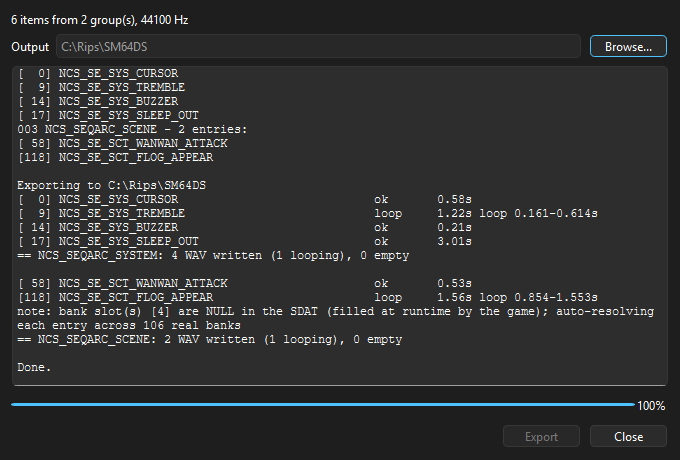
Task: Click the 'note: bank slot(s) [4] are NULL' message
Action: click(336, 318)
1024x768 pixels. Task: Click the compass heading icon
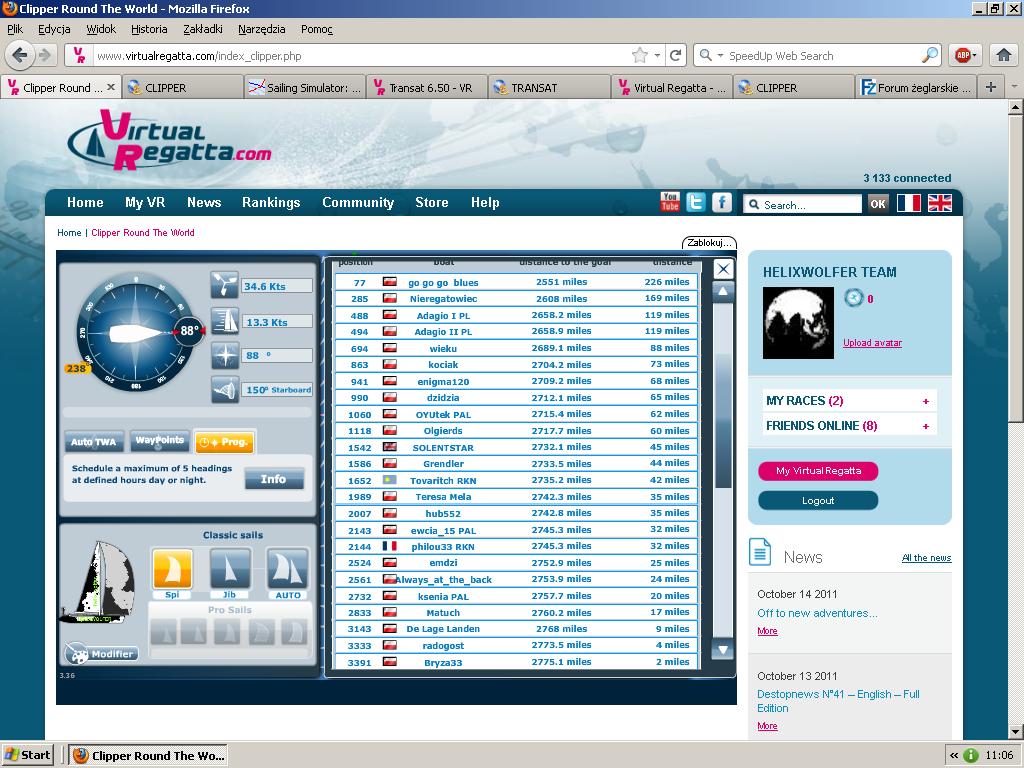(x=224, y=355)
==
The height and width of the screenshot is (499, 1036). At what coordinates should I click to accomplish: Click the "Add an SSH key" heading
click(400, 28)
---
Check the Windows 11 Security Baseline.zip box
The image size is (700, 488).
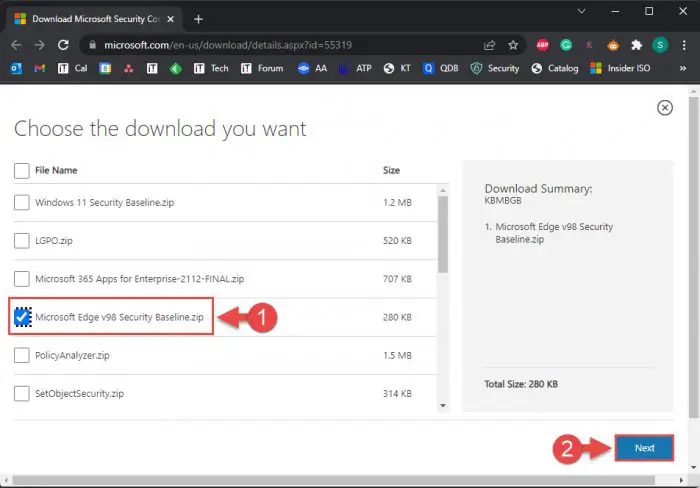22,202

## [What you will do]
Duplicate the lines of the items from the one containing "1024x768 pixels. Task: Click" through the one containing "(x=224, y=355)", both included, leaving out any pictures.

## [Exercise result]
1024x768 pixels. Task: Click the compass heading icon
(x=224, y=355)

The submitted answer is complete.